RSA, a security division of EMC, has unveiled a shared vision with Intel and VMware for building a secure, transparent and accountable infrastructure for business-critical cloud services.

RSA, Intel, VMware and GRC experts from Archer Technologies have demonstrated a vision for a trusted cloud infrastructure that delivers operational benefits for organisations and service providers running private clouds.

The companies said that the new concept provides greater visibility into actual conditions within the bottom-most layers of the cloud; finer controls to enforce differentiated policies in private clouds; and streamlined compliance by providing automated processes for collecting, analysing and reporting infrastructure-level activities and events.

The foundation for the new computing infrastructure is a hardware root of trust derived from Intel Trusted Execution Technology (TXT), which authenticates every step of the boot sequence, from verifying hardware configurations and initialising the BIOS to launching the hypervisor, the companies said.

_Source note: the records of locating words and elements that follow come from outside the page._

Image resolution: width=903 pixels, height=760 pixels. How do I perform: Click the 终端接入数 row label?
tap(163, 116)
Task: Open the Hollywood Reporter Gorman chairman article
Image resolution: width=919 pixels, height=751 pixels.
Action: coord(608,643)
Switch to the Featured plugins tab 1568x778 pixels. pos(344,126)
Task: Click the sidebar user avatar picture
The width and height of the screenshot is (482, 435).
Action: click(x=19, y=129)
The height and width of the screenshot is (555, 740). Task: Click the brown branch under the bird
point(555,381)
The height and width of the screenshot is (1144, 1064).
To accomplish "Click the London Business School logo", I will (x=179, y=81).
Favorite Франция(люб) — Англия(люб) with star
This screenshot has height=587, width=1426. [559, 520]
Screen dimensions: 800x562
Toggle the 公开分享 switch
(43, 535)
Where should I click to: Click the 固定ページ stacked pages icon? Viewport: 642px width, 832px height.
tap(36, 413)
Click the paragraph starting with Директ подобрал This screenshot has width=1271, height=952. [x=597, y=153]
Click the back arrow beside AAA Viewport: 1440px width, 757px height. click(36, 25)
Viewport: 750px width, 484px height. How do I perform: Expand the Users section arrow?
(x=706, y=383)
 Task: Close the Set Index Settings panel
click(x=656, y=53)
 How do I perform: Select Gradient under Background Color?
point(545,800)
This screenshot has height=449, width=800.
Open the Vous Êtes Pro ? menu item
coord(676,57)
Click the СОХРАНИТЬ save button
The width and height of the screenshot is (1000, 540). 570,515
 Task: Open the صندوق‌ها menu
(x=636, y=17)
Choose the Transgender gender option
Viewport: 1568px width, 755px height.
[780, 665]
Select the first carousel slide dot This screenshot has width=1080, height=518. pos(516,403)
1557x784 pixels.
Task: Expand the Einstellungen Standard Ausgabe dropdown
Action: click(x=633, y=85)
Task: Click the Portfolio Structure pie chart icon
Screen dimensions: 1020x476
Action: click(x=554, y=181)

Once launched, the VMware virtualisation environment collects data from both the hardware and virtual layers and feeds a continuous, raw data stream to the RSA enVision Security Information and Event Management platform. The RSA enVision is engineered to analyse events coming through the virtualisation layer to identify incidents and conditions affecting security and compliance.

The information is then contextualised within the Archer SmartSuite Framework, which is designed to present a unified, policy-based assessment of the organisation’s security and compliance posture through a central dashboard, RSA said.

Reportedly, RSA Security Briefs are designed to provide security leaders with guidance on pressing information security risks and opportunities. Each security brief is created by a select response team of experts who mobilise across organisations to share knowledge on a critical emerging topic.

Pat Gelsinger, president and chief operating officer of EMC Information Infrastructure Products, said: “For the cloud to mature into an enterprise-grade platform running high-value business processes and data, we must be able to trust the security of the underlying physical and virtual infrastructure without question.

“Today most organisations have little to no visibility into what’s occurring within the infrastructure layers of clouds, making it impossible to verify their security. Together our companies are demonstrating that internal and external clouds can be visible, measurable and reportable for the secure management of a company’s most important business processes.”